__Problem statement__: Reproduce the data items word for word, from the start of the data items through the line that contains "Action: pos(95,33)", including that line.

(Data items)
......

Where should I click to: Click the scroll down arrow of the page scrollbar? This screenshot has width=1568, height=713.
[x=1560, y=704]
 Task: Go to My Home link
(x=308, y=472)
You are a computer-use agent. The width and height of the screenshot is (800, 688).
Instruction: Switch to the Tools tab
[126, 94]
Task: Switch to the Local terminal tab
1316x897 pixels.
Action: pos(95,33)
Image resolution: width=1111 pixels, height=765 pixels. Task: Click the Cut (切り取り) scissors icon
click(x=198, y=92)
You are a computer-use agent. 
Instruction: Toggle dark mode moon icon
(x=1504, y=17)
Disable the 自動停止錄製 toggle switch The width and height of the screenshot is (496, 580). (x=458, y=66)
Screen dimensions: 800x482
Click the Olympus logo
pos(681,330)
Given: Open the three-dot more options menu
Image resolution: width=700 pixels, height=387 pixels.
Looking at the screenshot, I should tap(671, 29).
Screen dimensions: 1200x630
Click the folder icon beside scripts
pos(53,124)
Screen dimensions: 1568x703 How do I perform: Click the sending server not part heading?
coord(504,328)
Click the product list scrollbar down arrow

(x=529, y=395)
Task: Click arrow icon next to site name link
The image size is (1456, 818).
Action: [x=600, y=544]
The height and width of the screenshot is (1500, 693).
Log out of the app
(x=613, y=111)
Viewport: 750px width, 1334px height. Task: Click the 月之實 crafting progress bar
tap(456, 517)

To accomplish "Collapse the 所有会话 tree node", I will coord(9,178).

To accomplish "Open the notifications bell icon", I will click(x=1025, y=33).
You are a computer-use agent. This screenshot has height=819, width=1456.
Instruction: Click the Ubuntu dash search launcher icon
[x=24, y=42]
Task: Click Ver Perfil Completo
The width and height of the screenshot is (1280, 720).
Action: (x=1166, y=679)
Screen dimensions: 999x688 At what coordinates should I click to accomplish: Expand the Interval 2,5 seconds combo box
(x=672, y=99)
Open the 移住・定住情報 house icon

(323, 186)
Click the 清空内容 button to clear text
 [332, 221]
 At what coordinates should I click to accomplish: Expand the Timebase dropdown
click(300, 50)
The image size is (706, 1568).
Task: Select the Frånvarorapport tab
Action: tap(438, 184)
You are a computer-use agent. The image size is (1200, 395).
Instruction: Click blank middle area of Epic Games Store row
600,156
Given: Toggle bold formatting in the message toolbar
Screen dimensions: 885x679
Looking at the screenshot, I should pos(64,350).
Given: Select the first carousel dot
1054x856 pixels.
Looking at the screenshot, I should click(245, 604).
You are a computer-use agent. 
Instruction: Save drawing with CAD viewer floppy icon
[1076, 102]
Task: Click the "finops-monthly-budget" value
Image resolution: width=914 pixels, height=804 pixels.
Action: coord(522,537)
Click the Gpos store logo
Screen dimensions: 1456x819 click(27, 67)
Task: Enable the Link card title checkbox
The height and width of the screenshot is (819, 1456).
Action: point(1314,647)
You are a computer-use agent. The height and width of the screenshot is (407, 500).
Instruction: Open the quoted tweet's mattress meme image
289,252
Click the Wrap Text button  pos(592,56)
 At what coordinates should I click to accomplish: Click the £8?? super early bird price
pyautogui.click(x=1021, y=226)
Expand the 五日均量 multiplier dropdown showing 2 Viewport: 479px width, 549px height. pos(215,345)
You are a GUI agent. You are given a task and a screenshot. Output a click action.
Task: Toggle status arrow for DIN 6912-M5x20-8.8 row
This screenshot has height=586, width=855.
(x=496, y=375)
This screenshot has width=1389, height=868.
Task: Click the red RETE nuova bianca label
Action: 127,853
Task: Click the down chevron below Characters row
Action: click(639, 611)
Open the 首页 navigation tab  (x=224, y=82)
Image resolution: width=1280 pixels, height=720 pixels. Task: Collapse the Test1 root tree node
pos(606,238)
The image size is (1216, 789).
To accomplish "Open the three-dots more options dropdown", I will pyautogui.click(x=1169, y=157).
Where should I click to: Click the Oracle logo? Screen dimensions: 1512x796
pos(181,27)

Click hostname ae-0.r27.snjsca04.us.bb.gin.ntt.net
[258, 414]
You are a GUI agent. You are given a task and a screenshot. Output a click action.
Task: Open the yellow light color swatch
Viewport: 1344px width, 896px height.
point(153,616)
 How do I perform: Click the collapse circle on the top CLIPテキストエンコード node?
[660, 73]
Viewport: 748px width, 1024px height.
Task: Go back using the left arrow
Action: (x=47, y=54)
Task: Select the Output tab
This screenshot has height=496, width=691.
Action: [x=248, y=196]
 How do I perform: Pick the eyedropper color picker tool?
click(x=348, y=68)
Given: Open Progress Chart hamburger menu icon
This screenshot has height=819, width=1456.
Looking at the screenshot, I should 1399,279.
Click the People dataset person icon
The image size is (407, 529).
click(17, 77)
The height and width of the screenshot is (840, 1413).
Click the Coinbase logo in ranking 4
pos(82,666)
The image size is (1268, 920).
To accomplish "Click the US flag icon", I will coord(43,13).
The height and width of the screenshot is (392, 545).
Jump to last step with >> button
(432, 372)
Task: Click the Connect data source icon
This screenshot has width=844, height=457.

......

__Right answer__:
Where should I click to: Click the scroll down arrow of the page scrollbar? This screenshot has width=1568, height=713.
[x=1560, y=704]
 Task: Go to My Home link
(x=308, y=472)
You are a computer-use agent. The width and height of the screenshot is (800, 688).
Instruction: Switch to the Tools tab
[126, 94]
Task: Switch to the Local terminal tab
1316x897 pixels.
Action: pos(95,33)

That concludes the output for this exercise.